### Data for processing
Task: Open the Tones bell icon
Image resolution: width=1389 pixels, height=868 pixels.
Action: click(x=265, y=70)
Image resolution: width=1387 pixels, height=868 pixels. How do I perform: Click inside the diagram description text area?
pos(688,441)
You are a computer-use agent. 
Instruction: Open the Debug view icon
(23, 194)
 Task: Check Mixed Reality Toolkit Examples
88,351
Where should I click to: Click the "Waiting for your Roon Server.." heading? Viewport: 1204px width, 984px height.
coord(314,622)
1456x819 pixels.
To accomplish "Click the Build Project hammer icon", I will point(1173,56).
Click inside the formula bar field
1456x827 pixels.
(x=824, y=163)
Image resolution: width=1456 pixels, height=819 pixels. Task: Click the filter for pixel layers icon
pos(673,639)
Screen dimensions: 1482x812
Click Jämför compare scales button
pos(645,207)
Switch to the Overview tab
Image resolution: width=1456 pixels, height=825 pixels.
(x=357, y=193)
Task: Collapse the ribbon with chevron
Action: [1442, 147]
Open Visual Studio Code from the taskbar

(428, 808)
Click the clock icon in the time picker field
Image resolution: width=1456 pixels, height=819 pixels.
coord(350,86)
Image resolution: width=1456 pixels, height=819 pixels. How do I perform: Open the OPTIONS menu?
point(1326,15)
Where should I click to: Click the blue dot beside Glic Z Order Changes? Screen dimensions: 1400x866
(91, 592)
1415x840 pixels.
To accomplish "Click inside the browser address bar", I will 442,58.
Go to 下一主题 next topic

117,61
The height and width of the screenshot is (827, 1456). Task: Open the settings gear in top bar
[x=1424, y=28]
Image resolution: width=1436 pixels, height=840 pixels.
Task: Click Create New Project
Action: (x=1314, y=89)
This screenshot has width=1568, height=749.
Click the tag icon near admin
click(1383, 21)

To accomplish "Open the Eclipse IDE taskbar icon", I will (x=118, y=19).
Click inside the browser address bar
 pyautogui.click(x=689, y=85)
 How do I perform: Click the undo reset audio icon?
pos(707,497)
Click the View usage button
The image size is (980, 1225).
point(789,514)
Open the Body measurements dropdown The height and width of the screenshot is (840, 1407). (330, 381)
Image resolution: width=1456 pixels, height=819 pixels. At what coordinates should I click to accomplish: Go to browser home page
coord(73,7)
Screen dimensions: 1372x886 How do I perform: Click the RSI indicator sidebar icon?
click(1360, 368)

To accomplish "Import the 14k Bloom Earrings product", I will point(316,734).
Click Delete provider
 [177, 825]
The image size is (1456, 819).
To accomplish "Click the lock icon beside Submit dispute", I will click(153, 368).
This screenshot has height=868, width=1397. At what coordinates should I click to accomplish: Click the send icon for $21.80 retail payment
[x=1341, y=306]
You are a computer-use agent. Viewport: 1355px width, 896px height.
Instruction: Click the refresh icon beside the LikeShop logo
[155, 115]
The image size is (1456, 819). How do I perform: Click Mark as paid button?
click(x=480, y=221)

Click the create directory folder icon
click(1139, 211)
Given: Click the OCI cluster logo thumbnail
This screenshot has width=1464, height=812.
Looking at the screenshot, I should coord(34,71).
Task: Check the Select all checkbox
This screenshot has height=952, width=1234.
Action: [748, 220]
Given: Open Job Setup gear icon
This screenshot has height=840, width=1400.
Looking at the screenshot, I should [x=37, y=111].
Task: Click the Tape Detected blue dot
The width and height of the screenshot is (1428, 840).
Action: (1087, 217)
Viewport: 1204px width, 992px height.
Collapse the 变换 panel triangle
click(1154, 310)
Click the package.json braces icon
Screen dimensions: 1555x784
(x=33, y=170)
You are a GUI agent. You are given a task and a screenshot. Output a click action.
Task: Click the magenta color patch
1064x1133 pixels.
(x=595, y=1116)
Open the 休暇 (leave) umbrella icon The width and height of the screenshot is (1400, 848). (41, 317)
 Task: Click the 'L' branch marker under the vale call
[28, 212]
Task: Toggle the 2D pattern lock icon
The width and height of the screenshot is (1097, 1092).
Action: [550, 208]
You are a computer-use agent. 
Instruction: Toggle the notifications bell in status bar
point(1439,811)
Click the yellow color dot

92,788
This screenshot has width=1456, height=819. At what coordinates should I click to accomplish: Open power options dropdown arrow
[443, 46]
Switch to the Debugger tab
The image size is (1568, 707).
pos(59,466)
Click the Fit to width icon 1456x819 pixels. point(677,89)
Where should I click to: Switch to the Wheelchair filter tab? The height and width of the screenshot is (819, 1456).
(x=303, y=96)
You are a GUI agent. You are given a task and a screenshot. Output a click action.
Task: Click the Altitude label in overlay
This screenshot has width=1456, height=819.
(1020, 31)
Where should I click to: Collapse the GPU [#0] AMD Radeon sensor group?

### Exercise goal
Could you reproduce every entry above exactly as written?

### Exercise result
Task: Open the Tones bell icon
Image resolution: width=1389 pixels, height=868 pixels.
Action: click(x=265, y=70)
Image resolution: width=1387 pixels, height=868 pixels. How do I perform: Click inside the diagram description text area?
pos(688,441)
You are a computer-use agent. 
Instruction: Open the Debug view icon
(23, 194)
 Task: Check Mixed Reality Toolkit Examples
88,351
Where should I click to: Click the "Waiting for your Roon Server.." heading? Viewport: 1204px width, 984px height.
coord(314,622)
1456x819 pixels.
To accomplish "Click the Build Project hammer icon", I will point(1173,56).
Click inside the formula bar field
1456x827 pixels.
(x=824, y=163)
Image resolution: width=1456 pixels, height=819 pixels. Task: Click the filter for pixel layers icon
pos(673,639)
Screen dimensions: 1482x812
Click Jämför compare scales button
pos(645,207)
Switch to the Overview tab
Image resolution: width=1456 pixels, height=825 pixels.
(x=357, y=193)
Task: Collapse the ribbon with chevron
Action: [1442, 147]
Open Visual Studio Code from the taskbar

(428, 808)
Click the clock icon in the time picker field
Image resolution: width=1456 pixels, height=819 pixels.
coord(350,86)
Image resolution: width=1456 pixels, height=819 pixels. How do I perform: Open the OPTIONS menu?
point(1326,15)
Where should I click to: Click the blue dot beside Glic Z Order Changes? Screen dimensions: 1400x866
(91, 592)
1415x840 pixels.
To accomplish "Click inside the browser address bar", I will 442,58.
Go to 下一主题 next topic

117,61
The height and width of the screenshot is (827, 1456). Task: Open the settings gear in top bar
[x=1424, y=28]
Image resolution: width=1436 pixels, height=840 pixels.
Task: Click Create New Project
Action: (x=1314, y=89)
This screenshot has width=1568, height=749.
Click the tag icon near admin
click(1383, 21)

To accomplish "Open the Eclipse IDE taskbar icon", I will (x=118, y=19).
Click inside the browser address bar
 pyautogui.click(x=689, y=85)
 How do I perform: Click the undo reset audio icon?
pos(707,497)
Click the View usage button
The image size is (980, 1225).
point(789,514)
Open the Body measurements dropdown The height and width of the screenshot is (840, 1407). (330, 381)
Image resolution: width=1456 pixels, height=819 pixels. At what coordinates should I click to accomplish: Go to browser home page
coord(73,7)
Screen dimensions: 1372x886 How do I perform: Click the RSI indicator sidebar icon?
click(1360, 368)

To accomplish "Import the 14k Bloom Earrings product", I will point(316,734).
Click Delete provider
 [177, 825]
The image size is (1456, 819).
To accomplish "Click the lock icon beside Submit dispute", I will click(153, 368).
This screenshot has height=868, width=1397. At what coordinates should I click to accomplish: Click the send icon for $21.80 retail payment
[x=1341, y=306]
You are a computer-use agent. Viewport: 1355px width, 896px height.
Instruction: Click the refresh icon beside the LikeShop logo
[155, 115]
The image size is (1456, 819). How do I perform: Click Mark as paid button?
click(x=480, y=221)

Click the create directory folder icon
click(1139, 211)
Given: Click the OCI cluster logo thumbnail
This screenshot has width=1464, height=812.
Looking at the screenshot, I should coord(34,71).
Task: Check the Select all checkbox
This screenshot has height=952, width=1234.
Action: [748, 220]
Given: Open Job Setup gear icon
This screenshot has height=840, width=1400.
Looking at the screenshot, I should [x=37, y=111].
Task: Click the Tape Detected blue dot
The width and height of the screenshot is (1428, 840).
Action: (1087, 217)
Viewport: 1204px width, 992px height.
Collapse the 变换 panel triangle
click(1154, 310)
Click the package.json braces icon
Screen dimensions: 1555x784
(x=33, y=170)
You are a GUI agent. You are given a task and a screenshot. Output a click action.
Task: Click the magenta color patch
1064x1133 pixels.
(x=595, y=1116)
Open the 休暇 (leave) umbrella icon The width and height of the screenshot is (1400, 848). (41, 317)
 Task: Click the 'L' branch marker under the vale call
[28, 212]
Task: Toggle the 2D pattern lock icon
The width and height of the screenshot is (1097, 1092).
Action: [550, 208]
You are a computer-use agent. 
Instruction: Toggle the notifications bell in status bar
point(1439,811)
Click the yellow color dot

92,788
This screenshot has width=1456, height=819. At what coordinates should I click to accomplish: Open power options dropdown arrow
[443, 46]
Switch to the Debugger tab
The image size is (1568, 707).
pos(59,466)
Click the Fit to width icon 1456x819 pixels. point(677,89)
Where should I click to: Switch to the Wheelchair filter tab? The height and width of the screenshot is (819, 1456).
(x=303, y=96)
You are a GUI agent. You are given a task and a screenshot. Output a click action.
Task: Click the Altitude label in overlay
This screenshot has width=1456, height=819.
(1020, 31)
Where should I click to: Collapse the GPU [#0] AMD Radeon sensor group?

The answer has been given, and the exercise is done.